Problem to work on: Check every line below for the word "Choose" and copy the ones that have it.

[Saved entries]
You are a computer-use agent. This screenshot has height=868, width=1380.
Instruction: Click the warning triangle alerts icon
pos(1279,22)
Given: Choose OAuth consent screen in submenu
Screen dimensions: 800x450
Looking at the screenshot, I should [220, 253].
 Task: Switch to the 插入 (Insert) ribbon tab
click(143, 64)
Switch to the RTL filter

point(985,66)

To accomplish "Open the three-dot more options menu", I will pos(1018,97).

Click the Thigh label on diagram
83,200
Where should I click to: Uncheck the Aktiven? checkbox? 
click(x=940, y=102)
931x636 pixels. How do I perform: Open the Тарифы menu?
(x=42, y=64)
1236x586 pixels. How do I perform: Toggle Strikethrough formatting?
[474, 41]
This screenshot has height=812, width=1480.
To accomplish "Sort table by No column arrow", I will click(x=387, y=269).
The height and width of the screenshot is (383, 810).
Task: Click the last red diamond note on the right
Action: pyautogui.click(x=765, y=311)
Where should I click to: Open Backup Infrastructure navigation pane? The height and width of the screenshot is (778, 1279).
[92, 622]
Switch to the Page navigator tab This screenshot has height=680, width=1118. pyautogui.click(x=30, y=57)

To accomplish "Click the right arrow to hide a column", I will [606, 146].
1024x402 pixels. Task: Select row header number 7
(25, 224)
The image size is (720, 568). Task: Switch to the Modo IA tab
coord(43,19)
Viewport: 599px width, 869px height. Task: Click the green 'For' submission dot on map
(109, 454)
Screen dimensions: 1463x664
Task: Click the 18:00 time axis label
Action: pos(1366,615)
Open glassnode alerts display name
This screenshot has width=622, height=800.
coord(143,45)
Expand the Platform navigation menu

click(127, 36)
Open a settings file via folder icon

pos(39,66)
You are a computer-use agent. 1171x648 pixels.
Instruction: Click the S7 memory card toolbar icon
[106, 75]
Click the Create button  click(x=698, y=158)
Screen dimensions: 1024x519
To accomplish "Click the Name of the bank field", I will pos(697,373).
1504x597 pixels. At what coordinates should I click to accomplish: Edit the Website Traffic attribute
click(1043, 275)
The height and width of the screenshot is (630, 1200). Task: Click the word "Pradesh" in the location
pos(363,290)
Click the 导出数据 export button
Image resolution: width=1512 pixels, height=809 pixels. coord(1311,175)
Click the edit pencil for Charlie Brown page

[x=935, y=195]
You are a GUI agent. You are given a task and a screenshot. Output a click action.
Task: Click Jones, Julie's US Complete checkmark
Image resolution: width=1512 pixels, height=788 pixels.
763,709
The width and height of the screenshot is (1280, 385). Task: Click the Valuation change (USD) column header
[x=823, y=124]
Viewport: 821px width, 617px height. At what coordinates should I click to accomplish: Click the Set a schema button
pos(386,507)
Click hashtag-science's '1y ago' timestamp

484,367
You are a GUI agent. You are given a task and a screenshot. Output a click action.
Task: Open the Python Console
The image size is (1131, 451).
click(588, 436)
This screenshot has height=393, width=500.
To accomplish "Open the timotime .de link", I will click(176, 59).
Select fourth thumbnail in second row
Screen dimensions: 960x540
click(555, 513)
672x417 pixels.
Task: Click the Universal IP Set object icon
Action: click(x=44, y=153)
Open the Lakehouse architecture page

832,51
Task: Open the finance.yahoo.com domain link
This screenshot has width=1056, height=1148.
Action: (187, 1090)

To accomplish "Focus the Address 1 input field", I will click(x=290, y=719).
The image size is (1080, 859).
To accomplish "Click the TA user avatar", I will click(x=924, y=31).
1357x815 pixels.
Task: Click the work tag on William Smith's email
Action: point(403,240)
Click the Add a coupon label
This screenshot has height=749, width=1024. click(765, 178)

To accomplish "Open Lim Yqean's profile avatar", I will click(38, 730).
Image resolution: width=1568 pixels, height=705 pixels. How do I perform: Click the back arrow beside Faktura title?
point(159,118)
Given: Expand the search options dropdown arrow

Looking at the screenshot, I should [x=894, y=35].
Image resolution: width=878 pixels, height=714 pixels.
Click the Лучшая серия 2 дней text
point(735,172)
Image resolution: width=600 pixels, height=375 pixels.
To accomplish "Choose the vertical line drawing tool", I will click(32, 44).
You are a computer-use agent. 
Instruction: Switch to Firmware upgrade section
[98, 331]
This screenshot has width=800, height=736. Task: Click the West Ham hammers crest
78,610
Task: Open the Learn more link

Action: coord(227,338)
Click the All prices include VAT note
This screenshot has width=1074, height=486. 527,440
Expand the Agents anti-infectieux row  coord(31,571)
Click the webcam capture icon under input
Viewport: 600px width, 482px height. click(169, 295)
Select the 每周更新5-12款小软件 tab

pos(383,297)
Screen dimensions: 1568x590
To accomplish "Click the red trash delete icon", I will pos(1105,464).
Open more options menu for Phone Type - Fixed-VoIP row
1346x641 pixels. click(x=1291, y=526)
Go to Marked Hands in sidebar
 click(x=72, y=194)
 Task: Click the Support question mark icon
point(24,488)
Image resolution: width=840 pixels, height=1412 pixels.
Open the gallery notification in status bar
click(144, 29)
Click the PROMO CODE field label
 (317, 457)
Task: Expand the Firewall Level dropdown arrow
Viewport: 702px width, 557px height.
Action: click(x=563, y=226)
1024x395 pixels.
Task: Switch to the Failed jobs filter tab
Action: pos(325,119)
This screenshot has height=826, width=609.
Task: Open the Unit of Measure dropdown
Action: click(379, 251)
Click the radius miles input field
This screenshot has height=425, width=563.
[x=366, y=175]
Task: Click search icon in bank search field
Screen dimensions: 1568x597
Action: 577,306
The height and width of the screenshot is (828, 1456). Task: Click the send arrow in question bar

Answer to this task:
Given: Choose OAuth consent screen in submenu
To accomplish "Choose the vertical line drawing tool", I will click(32, 44).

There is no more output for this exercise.